Deed of Gift of the America's Cup, a document that governed America's Cup in 1988 and 2010 without a class
Cubical Contents rule, tonnage and handicap rule for displacement yachts that governed the America's Cup from 1870 to 1881
NYYC rule, formula and handicap rule for displacement yachts that governed the America's Cup from 1885 to 1887 (85 ft LWL limit)
Seawanhaka Rule, formula and handicap rule for displacement yachts that governed the America's Cup in 1893 (85 ft LWL limit) and from 1895 to 1903 (90 ft LWL limit)
Universal Rule, formula rule for displacement yachts that governed the America's Cup in 1920 (75 ft LWL limit) and from 1930 to 1937 (J Class 87 ft LWL limit)

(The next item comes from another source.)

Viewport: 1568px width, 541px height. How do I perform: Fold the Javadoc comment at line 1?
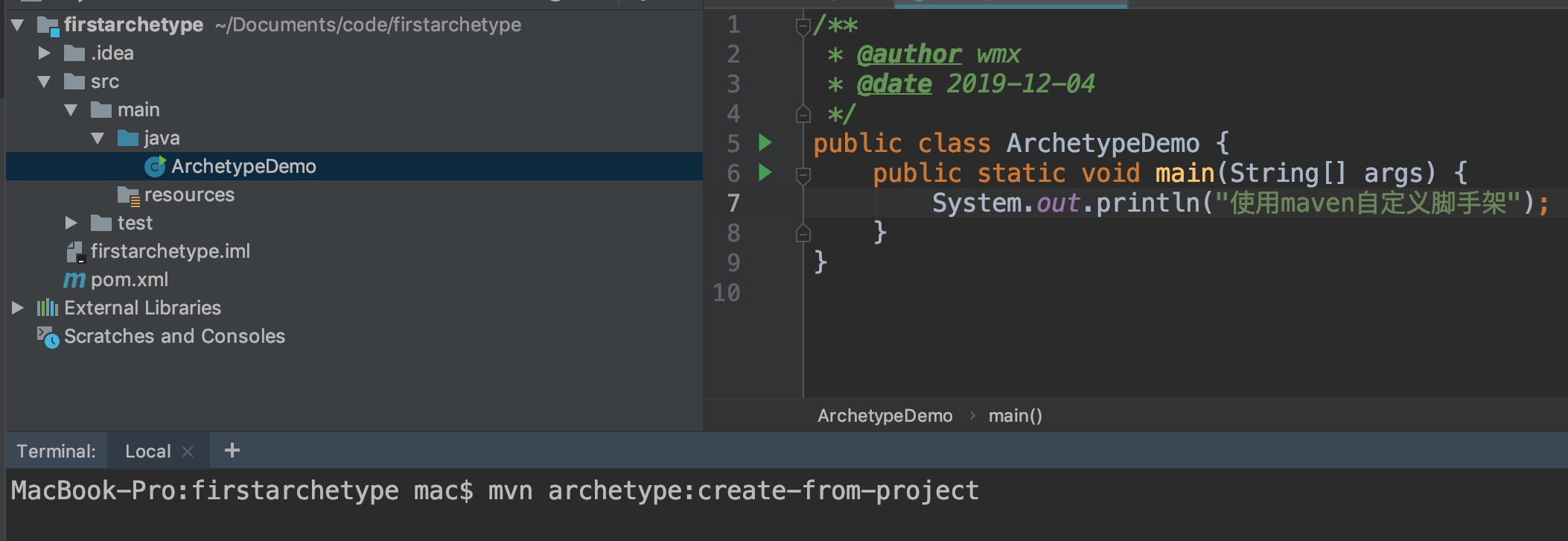click(x=803, y=27)
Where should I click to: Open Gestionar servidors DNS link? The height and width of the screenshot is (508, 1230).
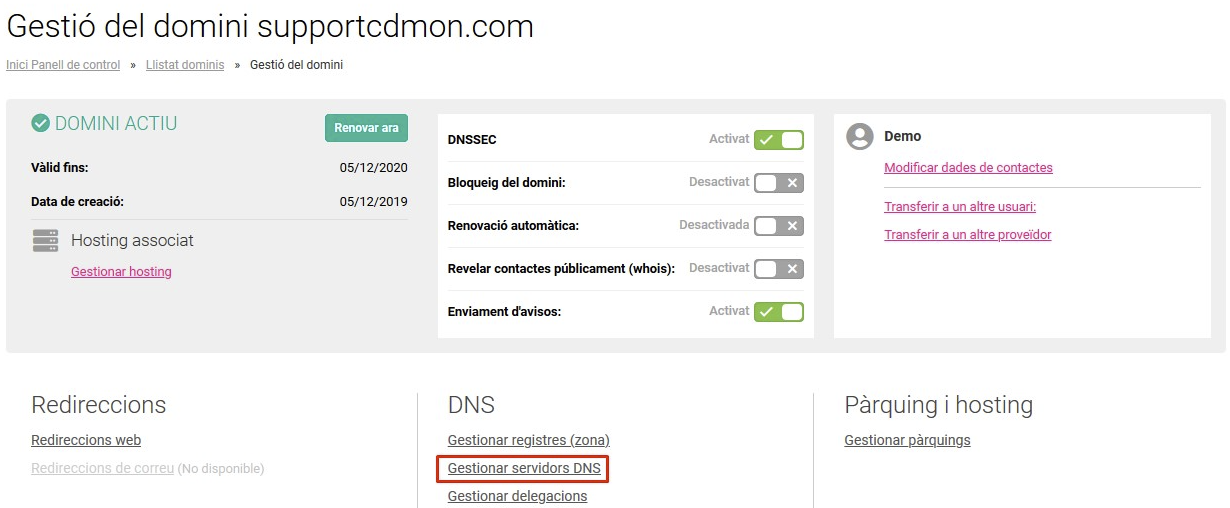point(524,468)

12-metre class, formula rule for displacement yachts that governed the America's Cup from 1958 to 1987
International America's Cup Class, formula rule for displacement yachts that governed the America's Cup from 1992 to 2007
AC72, development class of winged catamarans that governed the 2013 America's Cup
AC50, development class of winged catamarans that governed the 2017 America's Cup
AC75, development class of hydrofoiling monohulls that governed the 2021 America's Cup and which are planned to be used for the 37th America's Cup and 38th America's Cup matches.